# [ИСХОДНЫЙ ФРАГМЕНТ]
+++++
Воспитала мать цыпляток,

Лебедей большую стаю,

Привела цыплят к насести,

Лебедей пустила в реку.

Прилетел орел, спугнул их,

Прилетел, рассеял ястреб,

Разогнал крылатый деток:

В Карьялу унес цыпленка,

Взял другого он в Россию,

Дома третьего оставил.

Тот, кого он взял в Россию,

Вырос там и стал торговцем,

Тот, кого он взял к карелам,

Имя Калерво там принял,

А оставленный им дома,

Унтамойненом был назван.

Он принес отцу несчастье,

Сердцу матери печали.

Ставил сети Унтамойнен,

Где у Калерво затоны, — и т. д.

Следует сказать о том, что новые ингерманландские фольклор­ные материалы побудили Лённрота внести в расширенную редакцию «Калевалы» и некоторые другие коррективы социального характера. В Ингерманландии крестьяне страдали не только от крепостничест­ва, но и от острого малоземелья. Нехватка земли — традиционный мотив ингерманландских песен. Видимо, под их влиянием Лённрот, как считают исследователи, внес и в цикл рун о Лемминкяйнене мо­тив поделенной без остатка земли. Прибыв на остров, где он намерен поселиться, Лемминкяйнен (в 29-й руне) спрашивает, есть ли там свободная земля или хотя бы участок леса под подсеку, но ему отве­чают:

Остров весь уж поделили,

Все размерены поляны,

Лес по жребию раздали,

Все луга уж у хозяев.

В цикле рун о Куллерво в «Калевале» имущественные распри, в том числе из-за посевов, приводят к братоубийственной войне. Род Калерво уничтожен, в живых остается только мать Куллерво, родив­шая его уже в плену. Здесь Лённрот отклонился от народных вариан­тов, в которых речь шла только о сиротстве героя, не о пленении ма­тери. Для целостного сквозного сюжета всего цикла Лённроту требо­валось, чтобы мать Куллерво потом вновь объявилась как свидетель­ница последующих несчастий сына, которые она будет оплакивать. Куллерво пытаются утопить в море, сжечь в огне, повесить на дереве, но он неистребим и насмехается над своими преследователями. Тог­да Унтамо хочет примирить Куллерво с участью раба. Он говорит:

Поведешь себя достойно,

Будешь жить, как подобает, —

Так останься в здешнем доме

И рабом моим работай.
+++++
# [ФРАГМЕНТ НАБОРА ДАННЫХ]
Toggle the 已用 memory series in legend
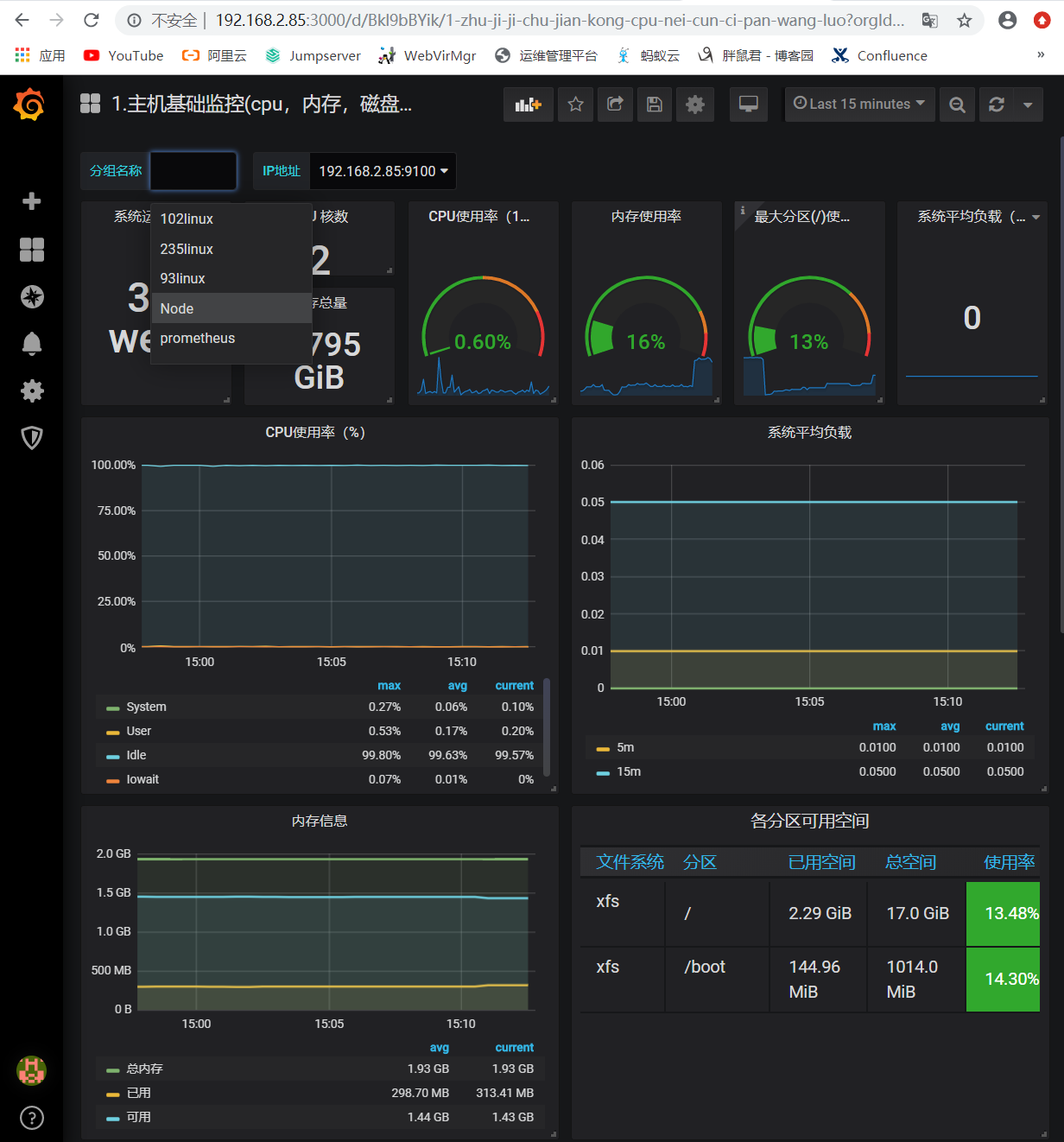This screenshot has width=1064, height=1142. [x=138, y=1093]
+++++
Напишите продолжение отрывка о рунах «Калевалы», начав сразу после его последних слов.

# [ОТВЕТ]
Но здесь срабатывает сказочная эстетика «порчи» и разрушения, в данном случае уже не как реликт мифологического «лесного» про­исхождения и унаследованной медвежьей силы героя, а как протест раба. Малолетнему Куллерво велят нянчить ребенка — он губит его; ему поручают рубить подсеку — он валит магическим заклятьем весь лес вокруг; ему приказывают обнести поле изгородью — он ставит ее до небес, и посевы лишаются солнца.

Рассердился Унтамойнен:

«Никуда слуга не годен!

Что ни дам ему работать,

Всю работу он испортит.

Отвести ль его в Россию

Или в Карьялу продать мне

Илмаринену на кузню,

Чтоб там молотом махал он?»

Продал Калервы он сына,

Продал в Карьяле на кузню,

Илмариненом он куплен,

Славным мастером кузнечным.

С точки зрения фольклорной эстетики заплаченная за раба цена оскорбительна для Куллерво с его необычайной силой и вообще для человеческого достоинства. Можно даже предположить, в этом есть намек на продажу крепостных в более позднее время.

Цену дал кузнец какую?

Цену дал кузнец большую:

Два котла он отдал старых,

Ржавых три крюка железных,

Кос пяток он дал негодных,

Шесть мотыг плохих, ненужных

За негодного парнишку,

За раба весьма плохого.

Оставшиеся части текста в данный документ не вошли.